BEGIN Study material
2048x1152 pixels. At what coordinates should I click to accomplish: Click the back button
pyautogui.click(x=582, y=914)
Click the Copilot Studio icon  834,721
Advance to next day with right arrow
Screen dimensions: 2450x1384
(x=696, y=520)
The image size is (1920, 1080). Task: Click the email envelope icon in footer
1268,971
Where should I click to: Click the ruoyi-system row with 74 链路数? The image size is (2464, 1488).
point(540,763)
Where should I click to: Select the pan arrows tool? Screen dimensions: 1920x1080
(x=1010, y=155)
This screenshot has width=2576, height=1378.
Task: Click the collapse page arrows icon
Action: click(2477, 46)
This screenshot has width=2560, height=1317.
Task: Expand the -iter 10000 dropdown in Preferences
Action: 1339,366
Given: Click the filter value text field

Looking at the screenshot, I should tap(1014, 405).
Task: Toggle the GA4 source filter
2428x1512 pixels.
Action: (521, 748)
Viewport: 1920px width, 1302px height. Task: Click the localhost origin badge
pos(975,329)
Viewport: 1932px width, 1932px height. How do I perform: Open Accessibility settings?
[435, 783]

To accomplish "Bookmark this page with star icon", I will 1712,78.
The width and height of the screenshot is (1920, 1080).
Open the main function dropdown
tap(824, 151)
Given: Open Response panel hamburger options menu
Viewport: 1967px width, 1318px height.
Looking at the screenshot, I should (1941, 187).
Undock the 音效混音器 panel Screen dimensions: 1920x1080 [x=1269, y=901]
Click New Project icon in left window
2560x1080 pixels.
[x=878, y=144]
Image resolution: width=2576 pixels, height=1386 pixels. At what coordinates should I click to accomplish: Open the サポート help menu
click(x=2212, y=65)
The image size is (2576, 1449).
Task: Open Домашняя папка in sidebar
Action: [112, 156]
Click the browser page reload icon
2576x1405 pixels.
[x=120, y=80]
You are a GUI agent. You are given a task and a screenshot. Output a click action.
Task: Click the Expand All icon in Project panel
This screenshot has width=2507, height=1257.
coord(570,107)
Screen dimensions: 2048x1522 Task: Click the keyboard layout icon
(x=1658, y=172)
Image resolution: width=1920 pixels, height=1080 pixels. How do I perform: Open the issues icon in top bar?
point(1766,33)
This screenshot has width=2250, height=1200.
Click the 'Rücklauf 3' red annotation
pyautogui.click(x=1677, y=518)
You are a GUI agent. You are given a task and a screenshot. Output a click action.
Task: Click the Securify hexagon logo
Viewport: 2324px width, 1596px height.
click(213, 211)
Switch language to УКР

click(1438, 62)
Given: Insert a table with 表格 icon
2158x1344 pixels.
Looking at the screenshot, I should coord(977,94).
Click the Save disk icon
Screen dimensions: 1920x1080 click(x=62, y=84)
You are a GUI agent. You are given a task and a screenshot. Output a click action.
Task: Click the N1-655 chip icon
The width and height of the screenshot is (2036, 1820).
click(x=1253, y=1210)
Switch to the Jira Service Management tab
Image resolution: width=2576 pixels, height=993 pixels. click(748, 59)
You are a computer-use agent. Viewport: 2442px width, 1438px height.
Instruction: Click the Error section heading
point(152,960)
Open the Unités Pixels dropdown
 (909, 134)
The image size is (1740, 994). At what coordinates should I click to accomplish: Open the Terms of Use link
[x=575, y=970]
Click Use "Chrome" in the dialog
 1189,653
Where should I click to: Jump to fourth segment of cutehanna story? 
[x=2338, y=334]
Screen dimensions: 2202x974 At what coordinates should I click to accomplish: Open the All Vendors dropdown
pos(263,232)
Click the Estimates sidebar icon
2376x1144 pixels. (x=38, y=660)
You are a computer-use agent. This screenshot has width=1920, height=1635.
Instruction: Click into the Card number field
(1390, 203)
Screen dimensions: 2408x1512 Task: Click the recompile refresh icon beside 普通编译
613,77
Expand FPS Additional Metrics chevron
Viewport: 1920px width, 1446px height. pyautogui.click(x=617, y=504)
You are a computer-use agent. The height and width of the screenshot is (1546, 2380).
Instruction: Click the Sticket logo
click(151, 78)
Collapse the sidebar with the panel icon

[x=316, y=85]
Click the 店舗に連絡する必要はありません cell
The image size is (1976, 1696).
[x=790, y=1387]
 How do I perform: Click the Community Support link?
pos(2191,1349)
END Study material
Going line by line, set down the data above exactly as given.

[Result for this exercise]
2048x1152 pixels. At what coordinates should I click to accomplish: Click the back button
pyautogui.click(x=582, y=914)
Click the Copilot Studio icon  834,721
Advance to next day with right arrow
Screen dimensions: 2450x1384
(x=696, y=520)
The image size is (1920, 1080). Task: Click the email envelope icon in footer
1268,971
Where should I click to: Click the ruoyi-system row with 74 链路数? The image size is (2464, 1488).
point(540,763)
Where should I click to: Select the pan arrows tool? Screen dimensions: 1920x1080
(x=1010, y=155)
This screenshot has width=2576, height=1378.
Task: Click the collapse page arrows icon
Action: click(2477, 46)
This screenshot has width=2560, height=1317.
Task: Expand the -iter 10000 dropdown in Preferences
Action: 1339,366
Given: Click the filter value text field

Looking at the screenshot, I should tap(1014, 405).
Task: Toggle the GA4 source filter
2428x1512 pixels.
Action: (521, 748)
Viewport: 1920px width, 1302px height. Task: Click the localhost origin badge
pos(975,329)
Viewport: 1932px width, 1932px height. How do I perform: Open Accessibility settings?
[435, 783]

To accomplish "Bookmark this page with star icon", I will 1712,78.
The width and height of the screenshot is (1920, 1080).
Open the main function dropdown
tap(824, 151)
Given: Open Response panel hamburger options menu
Viewport: 1967px width, 1318px height.
Looking at the screenshot, I should (1941, 187).
Undock the 音效混音器 panel Screen dimensions: 1920x1080 [x=1269, y=901]
Click New Project icon in left window
2560x1080 pixels.
[x=878, y=144]
Image resolution: width=2576 pixels, height=1386 pixels. At what coordinates should I click to accomplish: Open the サポート help menu
click(x=2212, y=65)
The image size is (2576, 1449).
Task: Open Домашняя папка in sidebar
Action: [112, 156]
Click the browser page reload icon
2576x1405 pixels.
[x=120, y=80]
You are a GUI agent. You are given a task and a screenshot. Output a click action.
Task: Click the Expand All icon in Project panel
This screenshot has width=2507, height=1257.
coord(570,107)
Screen dimensions: 2048x1522 Task: Click the keyboard layout icon
(x=1658, y=172)
Image resolution: width=1920 pixels, height=1080 pixels. How do I perform: Open the issues icon in top bar?
point(1766,33)
This screenshot has width=2250, height=1200.
Click the 'Rücklauf 3' red annotation
pyautogui.click(x=1677, y=518)
You are a GUI agent. You are given a task and a screenshot. Output a click action.
Task: Click the Securify hexagon logo
Viewport: 2324px width, 1596px height.
click(213, 211)
Switch language to УКР

click(1438, 62)
Given: Insert a table with 表格 icon
2158x1344 pixels.
Looking at the screenshot, I should coord(977,94).
Click the Save disk icon
Screen dimensions: 1920x1080 click(x=62, y=84)
You are a GUI agent. You are given a task and a screenshot. Output a click action.
Task: Click the N1-655 chip icon
The width and height of the screenshot is (2036, 1820).
click(x=1253, y=1210)
Switch to the Jira Service Management tab
Image resolution: width=2576 pixels, height=993 pixels. click(748, 59)
You are a computer-use agent. Viewport: 2442px width, 1438px height.
Instruction: Click the Error section heading
point(152,960)
Open the Unités Pixels dropdown
 (909, 134)
The image size is (1740, 994). At what coordinates should I click to accomplish: Open the Terms of Use link
[x=575, y=970]
Click Use "Chrome" in the dialog
 1189,653
Where should I click to: Jump to fourth segment of cutehanna story? 
[x=2338, y=334]
Screen dimensions: 2202x974 At what coordinates should I click to accomplish: Open the All Vendors dropdown
pos(263,232)
Click the Estimates sidebar icon
2376x1144 pixels. (x=38, y=660)
You are a computer-use agent. This screenshot has width=1920, height=1635.
Instruction: Click into the Card number field
(1390, 203)
Screen dimensions: 2408x1512 Task: Click the recompile refresh icon beside 普通编译
613,77
Expand FPS Additional Metrics chevron
Viewport: 1920px width, 1446px height. pyautogui.click(x=617, y=504)
You are a computer-use agent. The height and width of the screenshot is (1546, 2380).
Instruction: Click the Sticket logo
click(151, 78)
Collapse the sidebar with the panel icon

[x=316, y=85]
Click the 店舗に連絡する必要はありません cell
The image size is (1976, 1696).
[x=790, y=1387]
 How do I perform: Click the Community Support link?
pos(2191,1349)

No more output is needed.